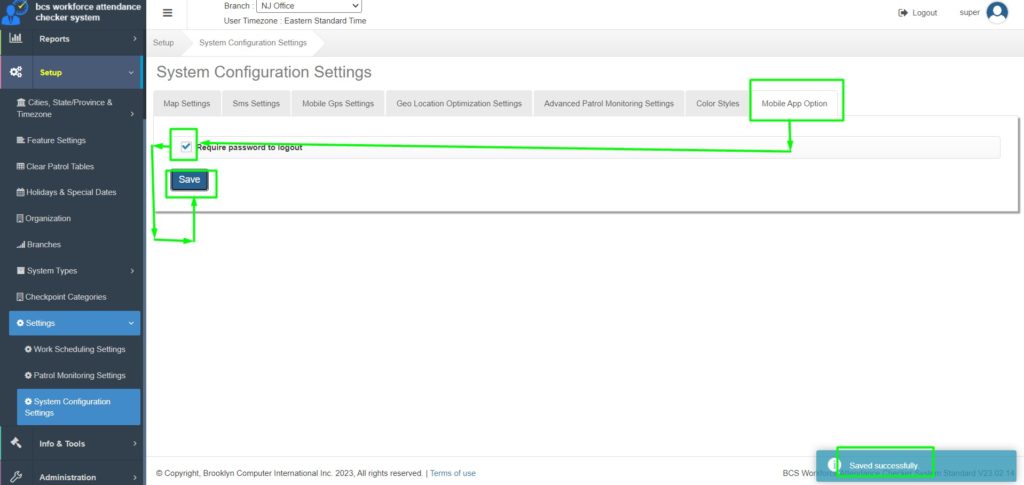Click the Info & Tools hammer icon

[x=16, y=443]
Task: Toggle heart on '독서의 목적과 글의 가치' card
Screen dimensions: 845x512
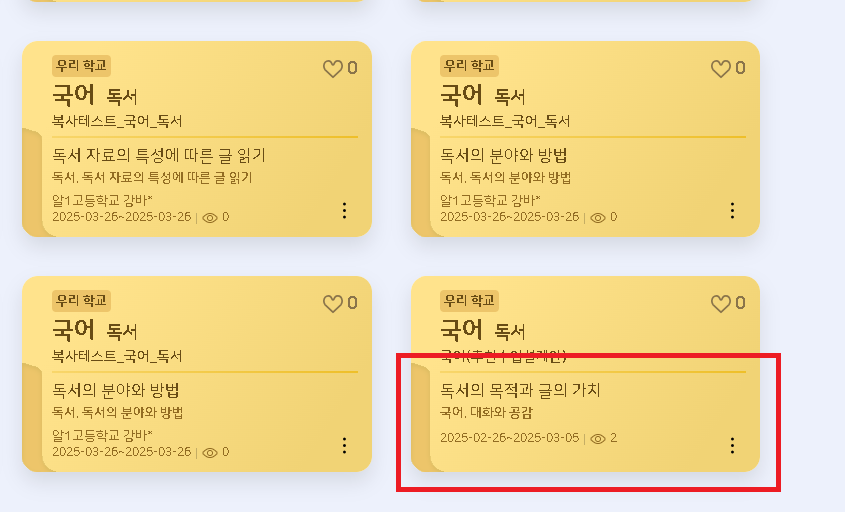Action: tap(721, 304)
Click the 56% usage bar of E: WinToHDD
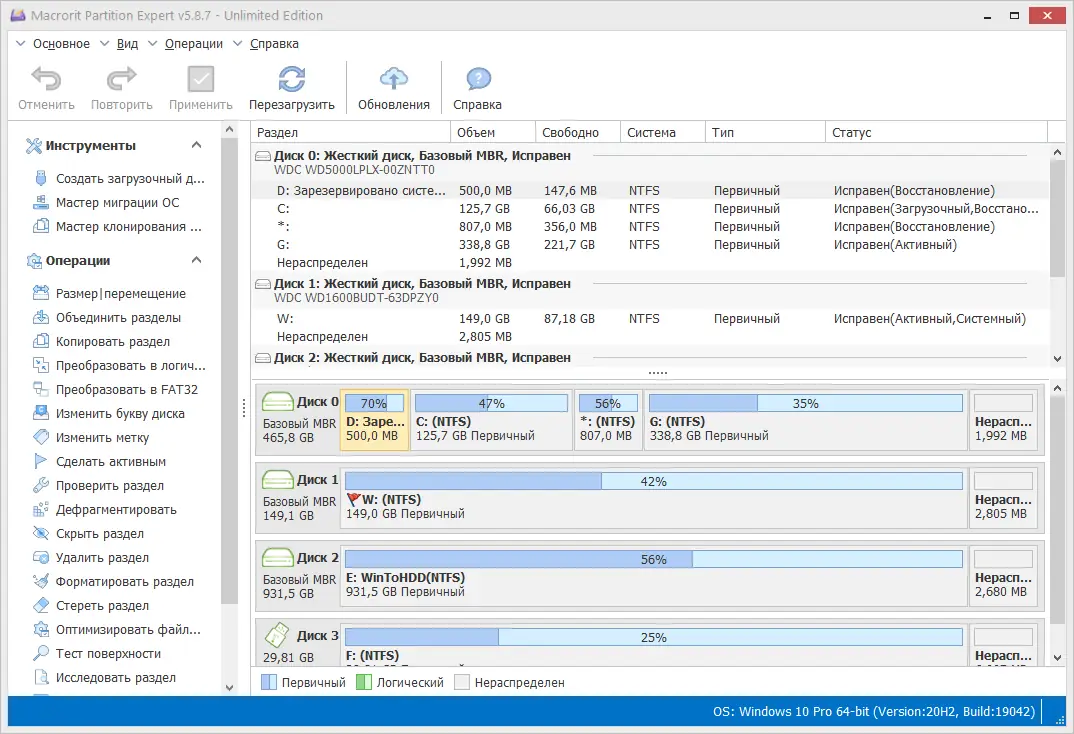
****
**WRITTEN INSTRUCTION**
Set down every line of the records above word for word, leaving out the pictures.

**COMPLETE RESPONSE**
Click the Info & Tools hammer icon

[x=16, y=443]
Task: Toggle heart on '독서의 목적과 글의 가치' card
Screen dimensions: 845x512
Action: tap(721, 304)
Click the 56% usage bar of E: WinToHDD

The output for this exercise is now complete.